● SUPPLIED MATERIAL:
»»
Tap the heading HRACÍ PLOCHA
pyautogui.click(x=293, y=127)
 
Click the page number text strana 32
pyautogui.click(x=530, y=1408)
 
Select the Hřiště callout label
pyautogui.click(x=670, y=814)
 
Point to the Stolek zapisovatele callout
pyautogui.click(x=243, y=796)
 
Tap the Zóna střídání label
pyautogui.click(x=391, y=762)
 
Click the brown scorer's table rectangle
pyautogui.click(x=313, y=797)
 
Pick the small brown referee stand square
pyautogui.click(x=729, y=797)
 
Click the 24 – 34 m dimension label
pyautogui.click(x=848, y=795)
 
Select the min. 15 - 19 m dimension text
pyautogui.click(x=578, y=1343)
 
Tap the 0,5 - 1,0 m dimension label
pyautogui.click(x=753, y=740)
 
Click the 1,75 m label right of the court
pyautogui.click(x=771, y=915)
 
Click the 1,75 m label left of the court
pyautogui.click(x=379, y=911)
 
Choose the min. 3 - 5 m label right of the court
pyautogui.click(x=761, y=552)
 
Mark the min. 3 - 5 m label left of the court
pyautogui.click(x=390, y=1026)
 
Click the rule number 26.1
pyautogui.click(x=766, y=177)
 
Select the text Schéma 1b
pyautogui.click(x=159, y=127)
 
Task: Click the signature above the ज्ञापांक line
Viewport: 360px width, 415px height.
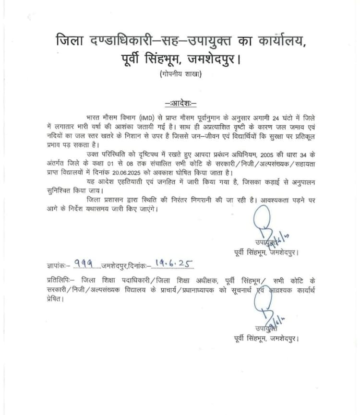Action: click(x=269, y=230)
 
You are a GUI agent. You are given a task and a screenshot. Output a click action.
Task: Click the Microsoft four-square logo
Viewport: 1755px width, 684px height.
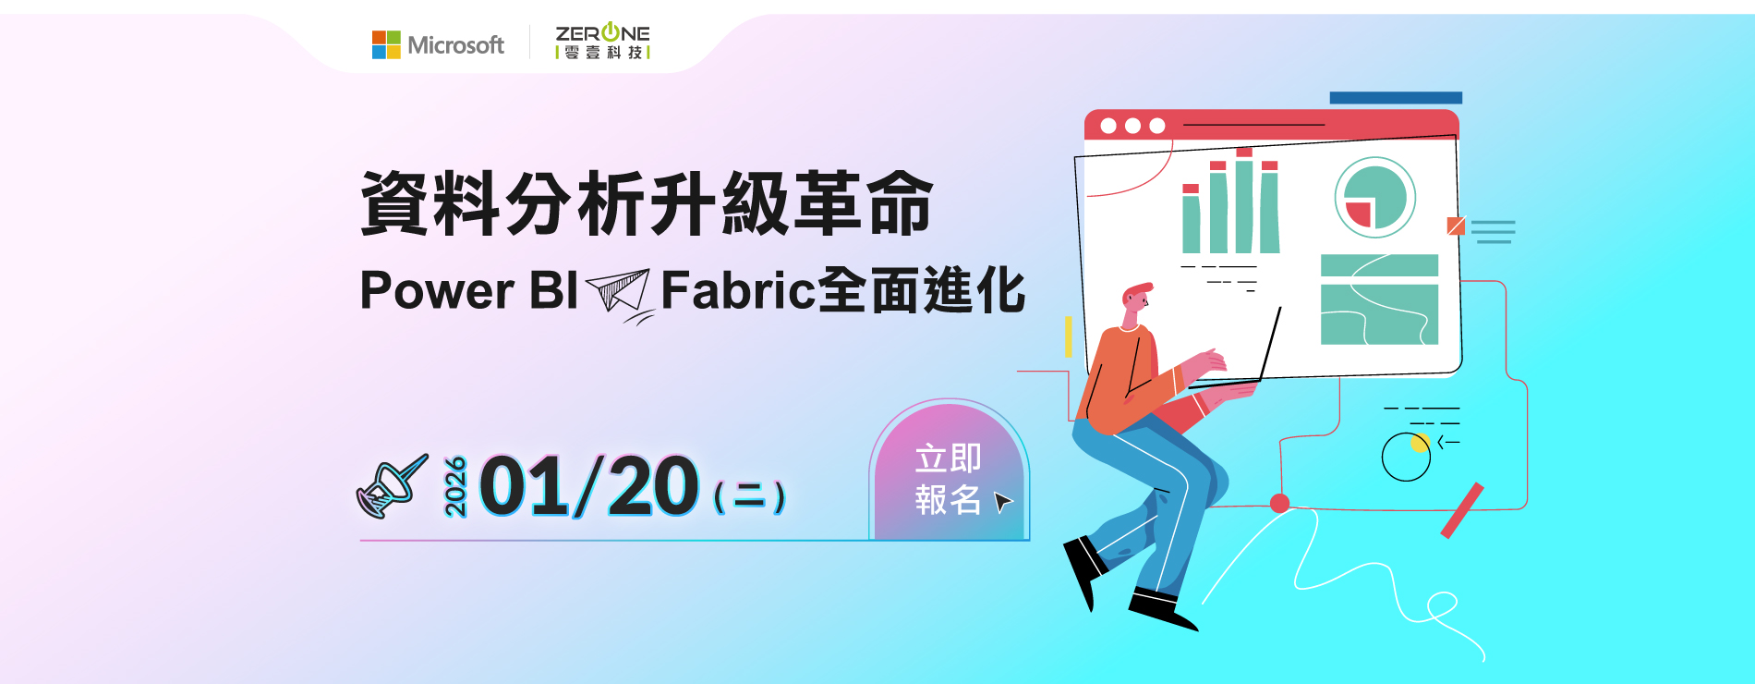coord(386,44)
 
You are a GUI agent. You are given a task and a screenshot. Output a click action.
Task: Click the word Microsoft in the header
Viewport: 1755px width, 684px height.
coord(456,45)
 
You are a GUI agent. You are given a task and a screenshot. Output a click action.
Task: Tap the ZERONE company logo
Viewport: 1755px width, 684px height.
coord(603,42)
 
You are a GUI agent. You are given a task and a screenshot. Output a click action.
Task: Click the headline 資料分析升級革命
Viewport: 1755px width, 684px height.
coord(647,203)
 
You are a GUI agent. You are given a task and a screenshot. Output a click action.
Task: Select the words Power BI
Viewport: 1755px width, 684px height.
coord(469,290)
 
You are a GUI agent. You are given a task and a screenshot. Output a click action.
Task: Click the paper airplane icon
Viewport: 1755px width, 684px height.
coord(620,295)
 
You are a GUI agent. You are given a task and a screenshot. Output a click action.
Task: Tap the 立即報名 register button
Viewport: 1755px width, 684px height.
coord(949,472)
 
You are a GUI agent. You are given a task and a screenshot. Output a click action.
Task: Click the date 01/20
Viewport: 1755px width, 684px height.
coord(589,485)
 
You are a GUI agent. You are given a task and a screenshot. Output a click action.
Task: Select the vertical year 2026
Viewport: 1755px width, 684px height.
coord(455,486)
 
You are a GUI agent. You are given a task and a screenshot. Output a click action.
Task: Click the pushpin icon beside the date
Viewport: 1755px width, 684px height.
coord(392,485)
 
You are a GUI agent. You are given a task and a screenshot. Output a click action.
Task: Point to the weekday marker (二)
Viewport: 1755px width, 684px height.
coord(749,496)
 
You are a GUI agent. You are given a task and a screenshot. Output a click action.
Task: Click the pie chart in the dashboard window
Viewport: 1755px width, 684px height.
coord(1375,198)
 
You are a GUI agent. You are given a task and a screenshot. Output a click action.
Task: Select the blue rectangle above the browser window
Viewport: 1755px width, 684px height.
coord(1396,98)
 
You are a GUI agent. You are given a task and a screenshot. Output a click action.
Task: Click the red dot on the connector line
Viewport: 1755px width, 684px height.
coord(1279,503)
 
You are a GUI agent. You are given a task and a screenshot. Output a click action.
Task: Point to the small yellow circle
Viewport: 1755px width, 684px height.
coord(1420,443)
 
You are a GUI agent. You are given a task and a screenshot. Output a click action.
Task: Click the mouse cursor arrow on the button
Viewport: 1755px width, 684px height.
coord(1002,502)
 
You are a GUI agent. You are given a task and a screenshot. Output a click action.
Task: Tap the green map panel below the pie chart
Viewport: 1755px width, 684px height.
coord(1379,299)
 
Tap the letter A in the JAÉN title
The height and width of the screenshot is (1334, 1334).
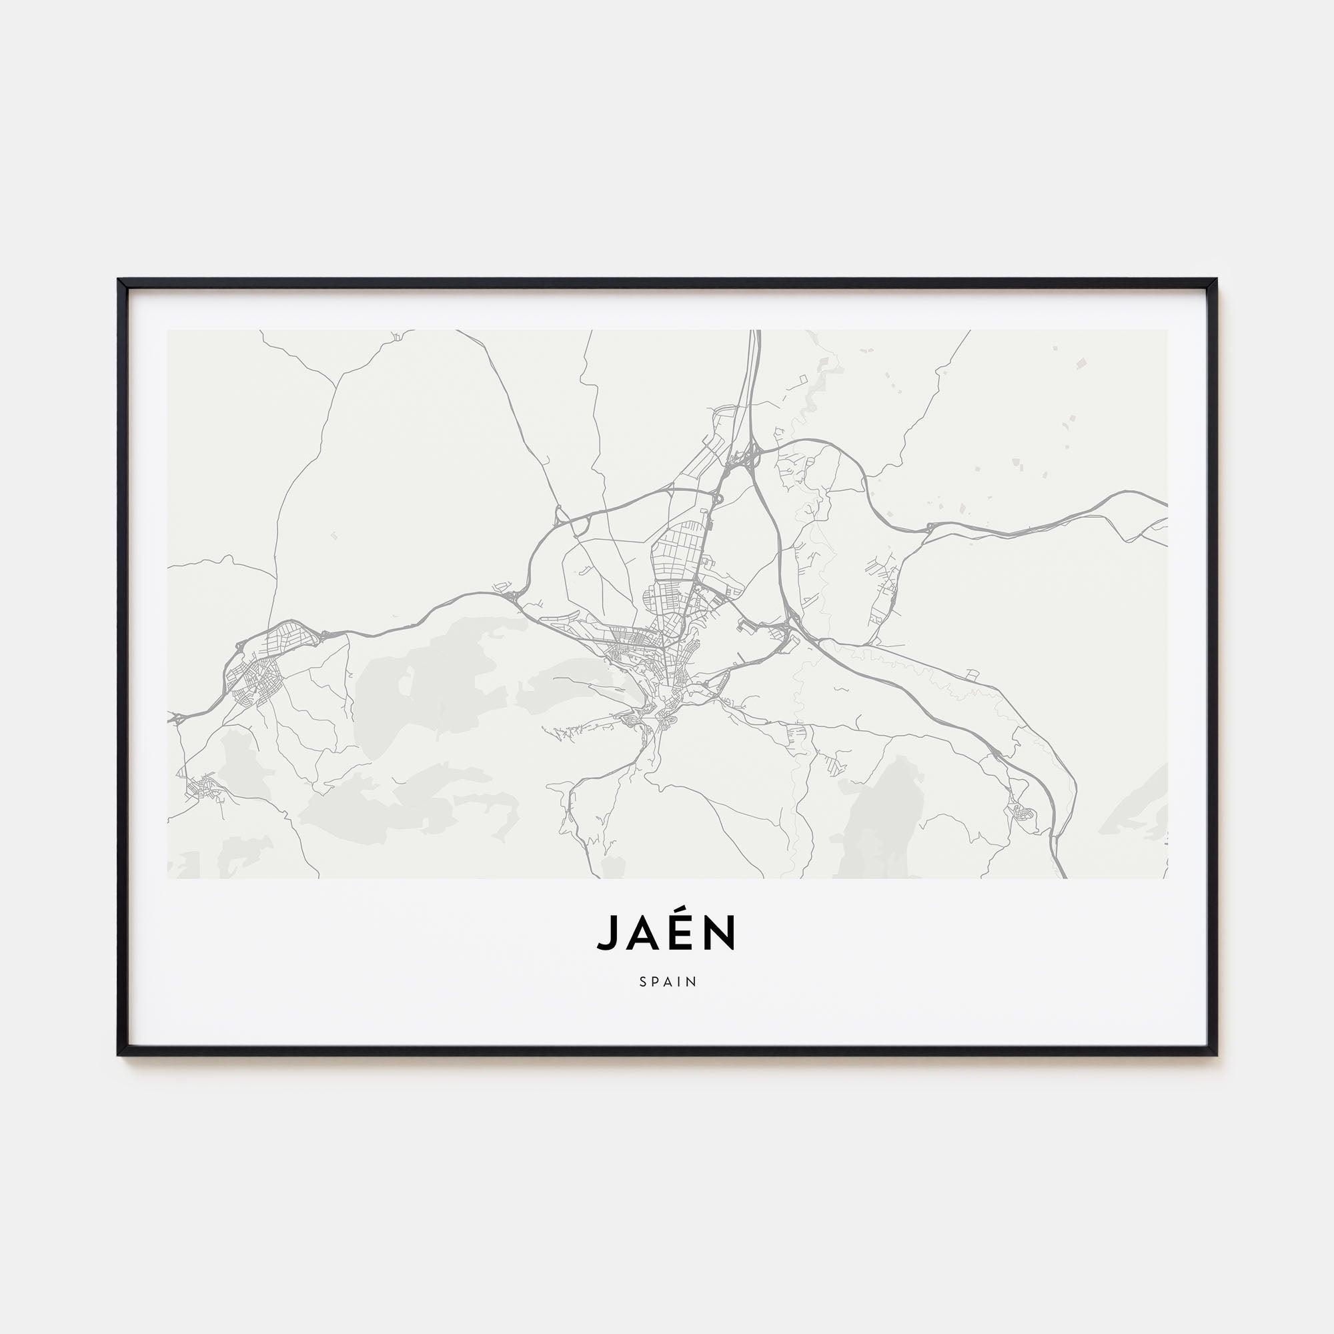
««
● AIM: Please scale the records from the line containing "Select the min. 15 - 19 m dimension text" through the line containing "pyautogui.click(x=159, y=127)", with both ends included. Give each of those lines again, requests included, and multiply every click coordinate by 1.85, rounding to the nearest whole number with halves rounded up.

● OUTPUT FOR THIS EXERCISE:
Select the min. 15 - 19 m dimension text
pyautogui.click(x=1069, y=2485)
 
Tap the 0,5 - 1,0 m dimension label
pyautogui.click(x=1393, y=1369)
 
Click the 1,75 m label right of the court
pyautogui.click(x=1426, y=1693)
 
Click the 1,75 m label left of the court
pyautogui.click(x=701, y=1685)
 
Choose the min. 3 - 5 m label right of the court
pyautogui.click(x=1408, y=1021)
 
Mark the min. 3 - 5 m label left of the court
pyautogui.click(x=722, y=1898)
 
Click the rule number 26.1
pyautogui.click(x=1417, y=327)
 
Select the text Schéma 1b
pyautogui.click(x=294, y=235)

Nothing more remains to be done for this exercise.